→ **Data listing**:
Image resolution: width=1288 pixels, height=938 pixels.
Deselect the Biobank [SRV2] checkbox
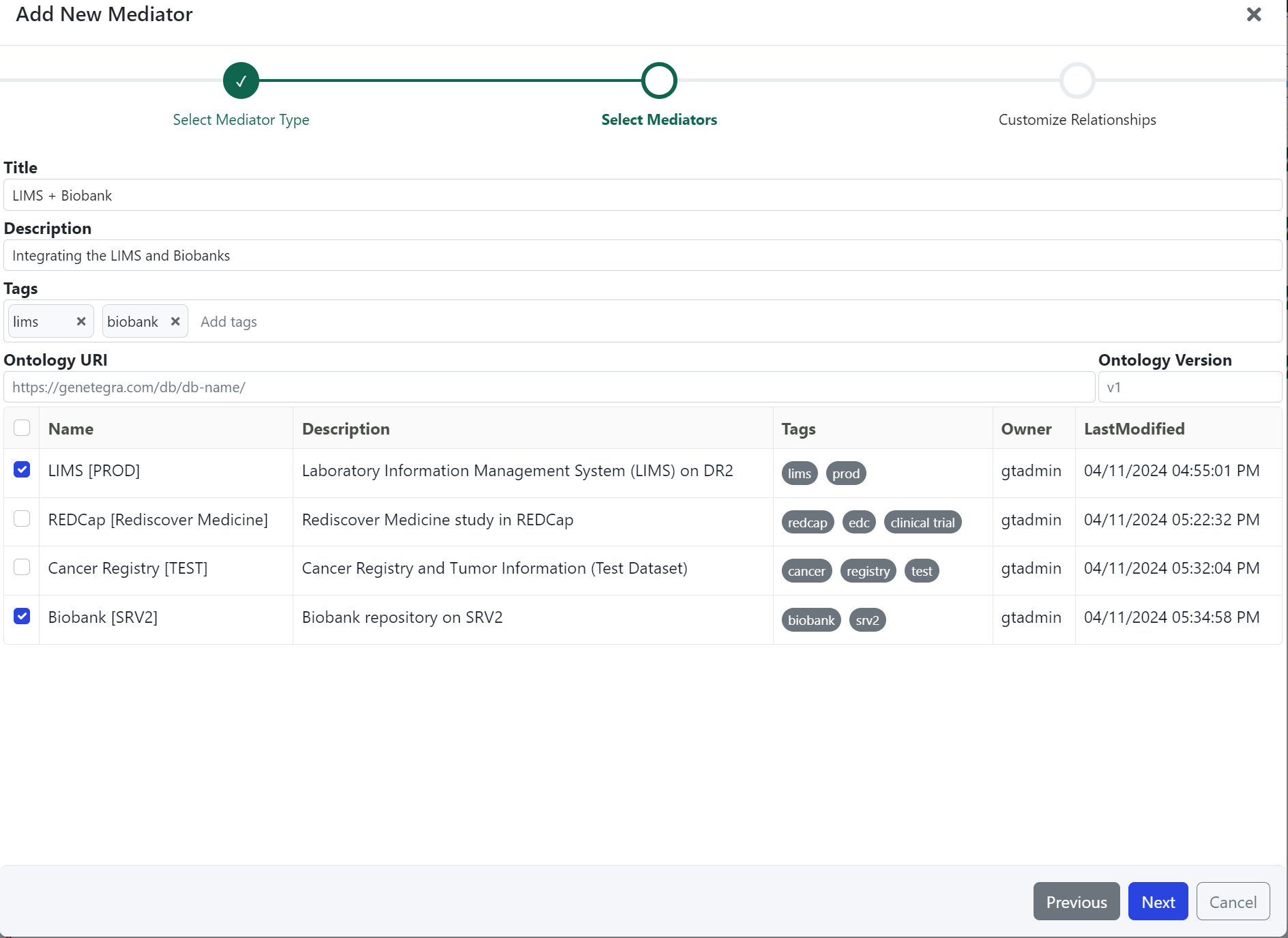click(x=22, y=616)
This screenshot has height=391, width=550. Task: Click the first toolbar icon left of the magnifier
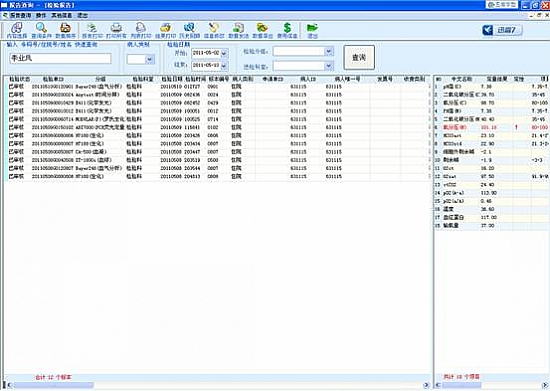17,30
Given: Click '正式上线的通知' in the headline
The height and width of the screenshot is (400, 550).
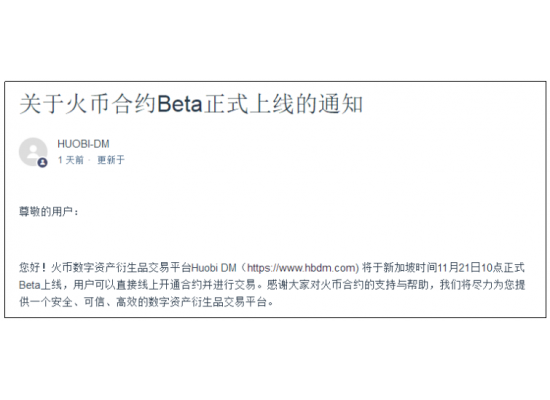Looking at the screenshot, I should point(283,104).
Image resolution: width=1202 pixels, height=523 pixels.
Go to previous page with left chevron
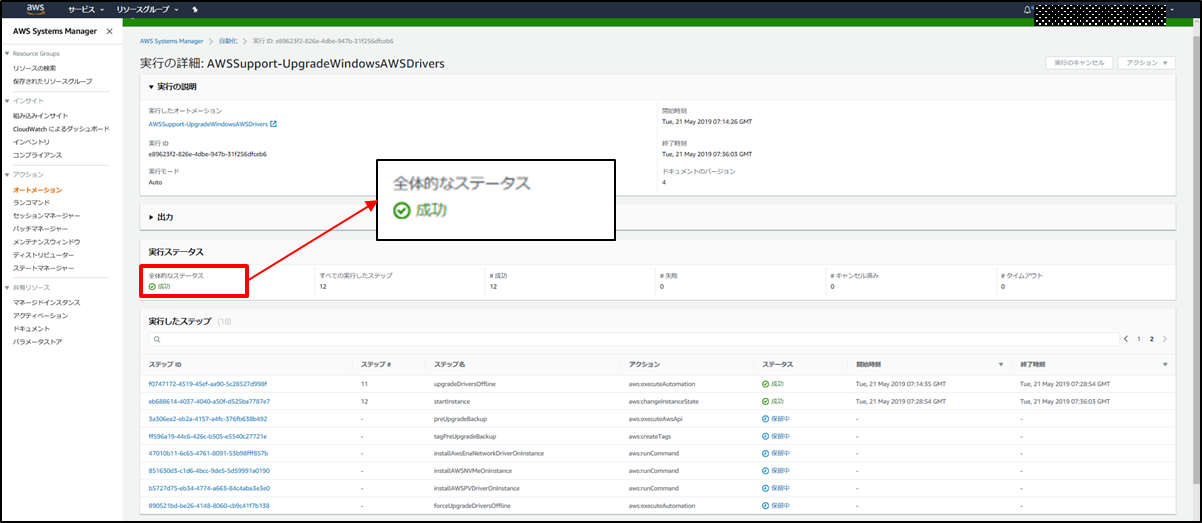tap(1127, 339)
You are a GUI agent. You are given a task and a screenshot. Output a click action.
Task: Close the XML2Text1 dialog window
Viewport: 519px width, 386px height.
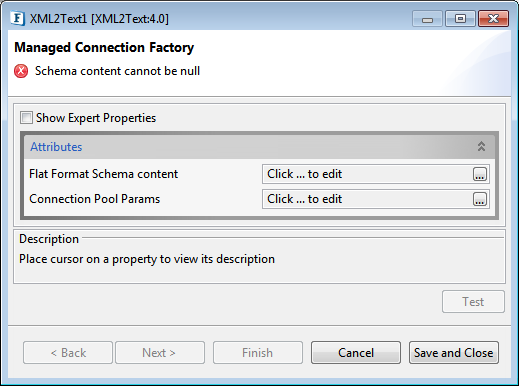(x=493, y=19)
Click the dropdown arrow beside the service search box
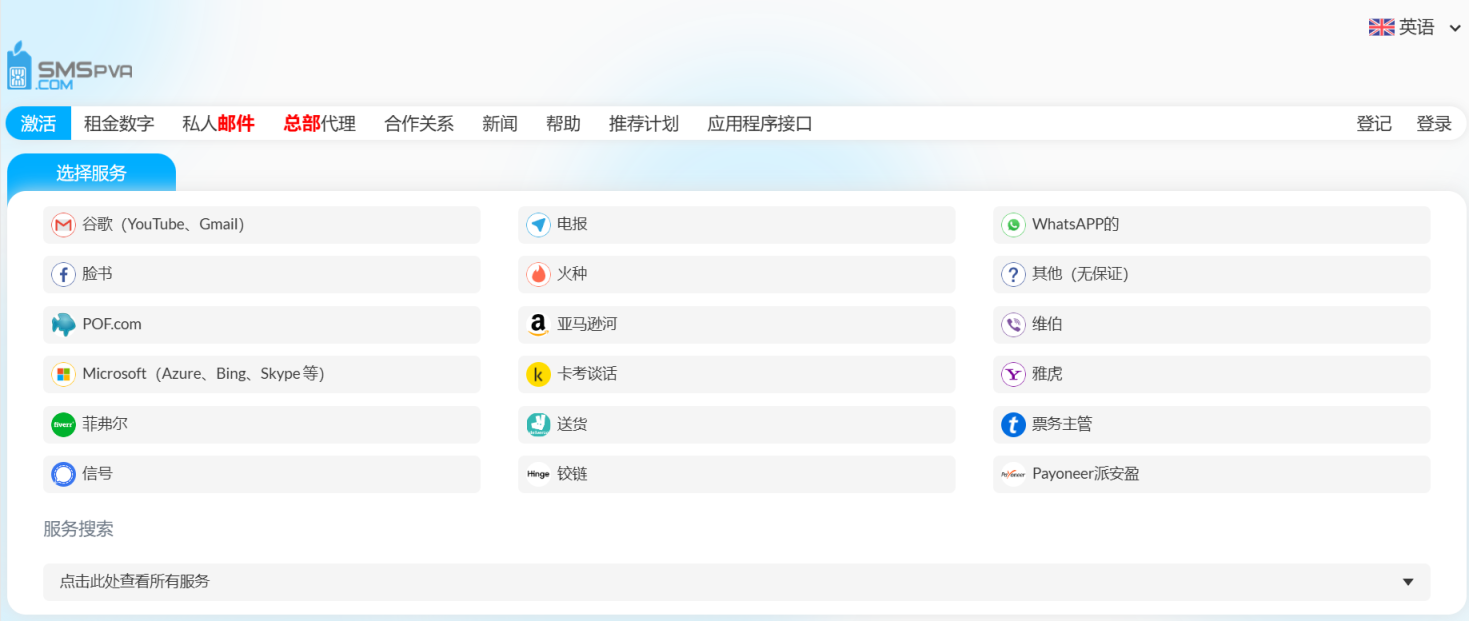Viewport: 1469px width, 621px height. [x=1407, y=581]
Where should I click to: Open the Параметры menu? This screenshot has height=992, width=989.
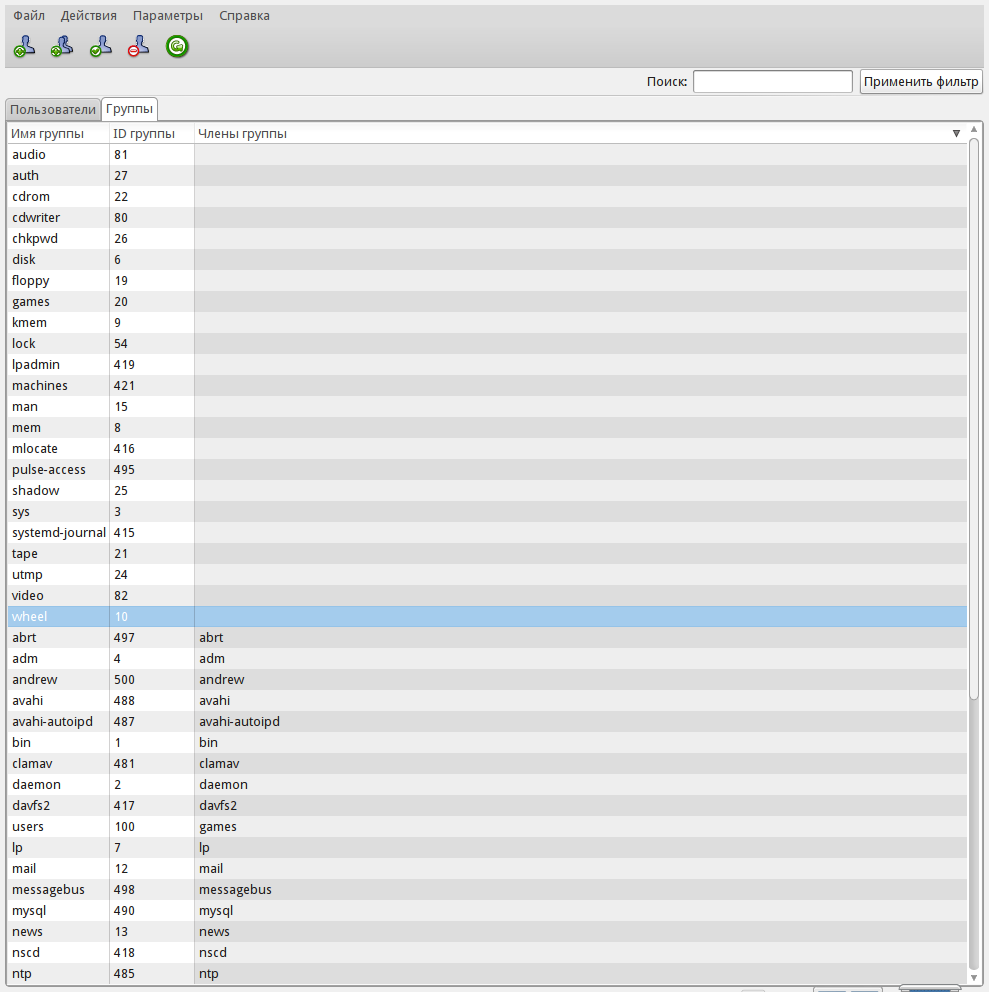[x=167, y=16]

→ **Work required**: Recast every line of the material above as a Markdown table with the columns No. and Line, numbering the rows and skipping any blank lines. Leave the pictures out of the table.

→ **Answer in full**:
| No. | Line |
|---|---|
| 1 | Image resolution: width=1288 pixels, height=938 pixels. |
| 2 | Deselect the Biobank [SRV2] checkbox |
| 3 | click(x=22, y=616) |
| 4 | This screenshot has height=391, width=550. Task: Click the first toolbar icon left of the magnifier |
| 5 | 17,30 |
| 6 | Given: Click '正式上线的通知' in the headline |
| 7 | The height and width of the screenshot is (400, 550). |
| 8 | Looking at the screenshot, I should point(283,104). |
| 9 | Image resolution: width=1202 pixels, height=523 pixels. |
| 10 | Go to previous page with left chevron |
| 11 | tap(1127, 339) |
| 12 | You are a GUI agent. You are given a task and a screenshot. Output a click action. |
| 13 | Task: Close the XML2Text1 dialog window |
| 14 | Viewport: 519px width, 386px height. |
| 15 | (x=493, y=19) |
| 16 | Click the dropdown arrow beside the service search box |
| 17 | Viewport: 1469px width, 621px height. [x=1407, y=581] |
| 18 | Where should I click to: Open the Параметры menu? This screenshot has height=992, width=989. |
| 19 | [x=167, y=16] |